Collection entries
______________________________

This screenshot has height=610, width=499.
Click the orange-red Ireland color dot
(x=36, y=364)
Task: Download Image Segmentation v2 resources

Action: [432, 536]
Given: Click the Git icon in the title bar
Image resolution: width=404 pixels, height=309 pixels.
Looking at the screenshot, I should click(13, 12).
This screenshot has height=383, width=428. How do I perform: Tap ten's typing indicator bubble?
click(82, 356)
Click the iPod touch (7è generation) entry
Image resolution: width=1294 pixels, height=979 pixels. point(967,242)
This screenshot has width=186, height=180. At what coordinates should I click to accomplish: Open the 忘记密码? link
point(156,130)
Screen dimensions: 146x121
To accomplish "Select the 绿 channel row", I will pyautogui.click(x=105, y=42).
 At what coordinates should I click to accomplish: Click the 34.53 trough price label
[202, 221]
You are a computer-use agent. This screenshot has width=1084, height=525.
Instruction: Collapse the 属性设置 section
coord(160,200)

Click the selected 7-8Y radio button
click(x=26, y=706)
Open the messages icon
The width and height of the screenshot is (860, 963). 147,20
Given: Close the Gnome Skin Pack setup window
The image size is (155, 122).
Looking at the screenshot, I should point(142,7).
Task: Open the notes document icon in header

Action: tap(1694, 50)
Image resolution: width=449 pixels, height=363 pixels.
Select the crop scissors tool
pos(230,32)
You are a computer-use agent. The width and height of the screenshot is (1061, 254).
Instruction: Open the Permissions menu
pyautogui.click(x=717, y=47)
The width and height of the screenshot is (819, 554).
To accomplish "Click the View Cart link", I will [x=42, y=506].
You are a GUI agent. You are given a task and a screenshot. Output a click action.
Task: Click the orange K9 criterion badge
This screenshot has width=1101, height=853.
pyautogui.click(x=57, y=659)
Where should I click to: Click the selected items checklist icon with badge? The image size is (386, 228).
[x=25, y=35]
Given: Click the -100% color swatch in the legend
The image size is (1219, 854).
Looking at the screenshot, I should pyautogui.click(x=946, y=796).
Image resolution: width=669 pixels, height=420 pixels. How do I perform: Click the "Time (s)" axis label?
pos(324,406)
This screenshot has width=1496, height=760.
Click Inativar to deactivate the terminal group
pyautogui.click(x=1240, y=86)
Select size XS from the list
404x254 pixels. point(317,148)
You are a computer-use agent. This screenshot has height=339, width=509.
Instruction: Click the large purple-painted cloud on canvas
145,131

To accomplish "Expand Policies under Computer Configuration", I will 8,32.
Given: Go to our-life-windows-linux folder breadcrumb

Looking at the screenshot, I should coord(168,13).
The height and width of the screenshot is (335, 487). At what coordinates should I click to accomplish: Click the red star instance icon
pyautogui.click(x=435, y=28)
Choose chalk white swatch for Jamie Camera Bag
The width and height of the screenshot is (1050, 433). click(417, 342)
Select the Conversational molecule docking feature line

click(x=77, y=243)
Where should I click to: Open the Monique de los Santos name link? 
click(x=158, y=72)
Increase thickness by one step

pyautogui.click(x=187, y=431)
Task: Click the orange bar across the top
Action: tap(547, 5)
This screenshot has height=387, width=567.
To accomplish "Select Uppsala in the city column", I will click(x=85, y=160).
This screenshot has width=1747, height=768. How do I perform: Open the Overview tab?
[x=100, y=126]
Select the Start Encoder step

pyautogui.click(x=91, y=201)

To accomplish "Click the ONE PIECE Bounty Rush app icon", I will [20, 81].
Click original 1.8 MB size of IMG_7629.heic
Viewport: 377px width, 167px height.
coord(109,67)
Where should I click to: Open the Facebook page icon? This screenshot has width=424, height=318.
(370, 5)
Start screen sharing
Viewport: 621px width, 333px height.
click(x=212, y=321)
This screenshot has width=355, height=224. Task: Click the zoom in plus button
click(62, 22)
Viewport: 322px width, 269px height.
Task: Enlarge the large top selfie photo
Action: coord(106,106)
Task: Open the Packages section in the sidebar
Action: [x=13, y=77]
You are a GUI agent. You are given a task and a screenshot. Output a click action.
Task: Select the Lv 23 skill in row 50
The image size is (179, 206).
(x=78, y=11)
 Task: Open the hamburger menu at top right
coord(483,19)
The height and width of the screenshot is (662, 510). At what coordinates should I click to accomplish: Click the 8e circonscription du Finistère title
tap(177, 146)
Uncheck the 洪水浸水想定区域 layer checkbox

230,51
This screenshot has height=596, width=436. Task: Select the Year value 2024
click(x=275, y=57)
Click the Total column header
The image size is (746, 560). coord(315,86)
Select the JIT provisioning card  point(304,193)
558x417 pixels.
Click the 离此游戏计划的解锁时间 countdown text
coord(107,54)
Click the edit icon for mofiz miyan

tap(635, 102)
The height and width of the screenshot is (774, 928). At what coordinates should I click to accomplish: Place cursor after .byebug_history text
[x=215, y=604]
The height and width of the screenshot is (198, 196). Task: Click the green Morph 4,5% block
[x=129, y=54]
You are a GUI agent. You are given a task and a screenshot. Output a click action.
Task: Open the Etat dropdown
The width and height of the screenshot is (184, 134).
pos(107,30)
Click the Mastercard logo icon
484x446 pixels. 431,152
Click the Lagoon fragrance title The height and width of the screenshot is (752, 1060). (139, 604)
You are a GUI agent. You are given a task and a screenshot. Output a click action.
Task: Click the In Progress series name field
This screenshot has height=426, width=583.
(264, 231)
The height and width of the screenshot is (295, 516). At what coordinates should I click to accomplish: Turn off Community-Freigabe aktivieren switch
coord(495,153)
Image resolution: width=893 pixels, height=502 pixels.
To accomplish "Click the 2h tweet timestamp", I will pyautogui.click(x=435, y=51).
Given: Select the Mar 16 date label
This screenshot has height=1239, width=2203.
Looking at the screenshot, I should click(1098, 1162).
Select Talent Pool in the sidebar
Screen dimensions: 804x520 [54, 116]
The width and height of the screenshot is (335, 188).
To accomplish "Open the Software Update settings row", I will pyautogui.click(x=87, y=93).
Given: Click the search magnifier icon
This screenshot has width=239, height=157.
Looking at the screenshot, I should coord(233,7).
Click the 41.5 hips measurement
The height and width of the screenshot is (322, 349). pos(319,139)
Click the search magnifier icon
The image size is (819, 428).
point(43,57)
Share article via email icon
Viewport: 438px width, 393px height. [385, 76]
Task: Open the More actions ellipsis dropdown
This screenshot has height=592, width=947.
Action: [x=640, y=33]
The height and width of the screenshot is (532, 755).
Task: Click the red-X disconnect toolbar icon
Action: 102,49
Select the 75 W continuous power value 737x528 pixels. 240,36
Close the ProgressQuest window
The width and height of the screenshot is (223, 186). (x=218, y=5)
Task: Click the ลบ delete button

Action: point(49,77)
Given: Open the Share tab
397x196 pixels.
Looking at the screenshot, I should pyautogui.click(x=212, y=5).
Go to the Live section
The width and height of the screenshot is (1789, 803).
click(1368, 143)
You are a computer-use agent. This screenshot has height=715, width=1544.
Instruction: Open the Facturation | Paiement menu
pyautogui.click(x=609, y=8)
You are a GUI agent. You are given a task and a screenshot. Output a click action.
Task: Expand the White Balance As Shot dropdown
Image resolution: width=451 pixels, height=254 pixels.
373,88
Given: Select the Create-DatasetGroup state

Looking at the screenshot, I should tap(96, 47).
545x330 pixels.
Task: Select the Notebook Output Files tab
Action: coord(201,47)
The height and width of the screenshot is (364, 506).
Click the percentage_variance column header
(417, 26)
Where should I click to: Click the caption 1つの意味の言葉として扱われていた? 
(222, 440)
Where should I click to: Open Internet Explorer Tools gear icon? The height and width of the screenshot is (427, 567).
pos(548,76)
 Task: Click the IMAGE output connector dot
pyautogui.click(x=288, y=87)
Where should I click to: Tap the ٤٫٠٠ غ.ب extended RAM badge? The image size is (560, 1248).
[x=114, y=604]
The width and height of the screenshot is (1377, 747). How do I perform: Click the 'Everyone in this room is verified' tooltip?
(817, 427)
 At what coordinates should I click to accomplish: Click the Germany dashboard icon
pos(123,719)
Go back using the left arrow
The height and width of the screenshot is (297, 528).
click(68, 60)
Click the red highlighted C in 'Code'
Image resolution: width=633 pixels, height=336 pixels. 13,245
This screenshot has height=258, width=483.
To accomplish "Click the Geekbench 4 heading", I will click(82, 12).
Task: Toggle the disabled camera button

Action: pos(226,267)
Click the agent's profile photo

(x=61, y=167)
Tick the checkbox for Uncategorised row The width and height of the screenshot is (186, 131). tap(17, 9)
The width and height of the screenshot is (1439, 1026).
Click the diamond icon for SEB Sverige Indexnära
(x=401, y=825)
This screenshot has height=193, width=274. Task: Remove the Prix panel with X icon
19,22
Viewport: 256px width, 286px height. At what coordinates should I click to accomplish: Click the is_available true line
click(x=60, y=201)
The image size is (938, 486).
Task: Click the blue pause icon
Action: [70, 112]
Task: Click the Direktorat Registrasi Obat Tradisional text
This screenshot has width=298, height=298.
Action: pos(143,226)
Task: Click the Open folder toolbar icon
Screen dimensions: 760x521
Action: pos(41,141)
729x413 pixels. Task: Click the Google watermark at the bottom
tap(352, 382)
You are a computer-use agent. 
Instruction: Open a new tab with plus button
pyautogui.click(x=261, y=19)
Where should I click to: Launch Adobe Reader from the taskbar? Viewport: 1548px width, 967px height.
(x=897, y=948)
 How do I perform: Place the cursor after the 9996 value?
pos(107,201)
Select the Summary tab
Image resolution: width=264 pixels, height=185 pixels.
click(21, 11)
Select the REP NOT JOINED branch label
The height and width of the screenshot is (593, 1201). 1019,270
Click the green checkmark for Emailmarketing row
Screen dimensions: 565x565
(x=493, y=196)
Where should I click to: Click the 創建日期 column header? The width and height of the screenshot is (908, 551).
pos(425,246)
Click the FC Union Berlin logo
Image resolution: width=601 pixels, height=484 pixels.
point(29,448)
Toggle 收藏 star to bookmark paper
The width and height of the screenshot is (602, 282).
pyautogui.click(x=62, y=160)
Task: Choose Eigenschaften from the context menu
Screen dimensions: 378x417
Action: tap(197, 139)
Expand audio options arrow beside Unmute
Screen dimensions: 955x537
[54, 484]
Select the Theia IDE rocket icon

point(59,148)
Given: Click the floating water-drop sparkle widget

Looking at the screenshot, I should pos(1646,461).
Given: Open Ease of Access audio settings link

______________________________

Task item - Among the records, find all lines that include the string "Expand" and return them.

Written response -
To accomplish "Expand Policies under Computer Configuration", I will 8,32.
Task: Expand the White Balance As Shot dropdown
Expand audio options arrow beside Unmute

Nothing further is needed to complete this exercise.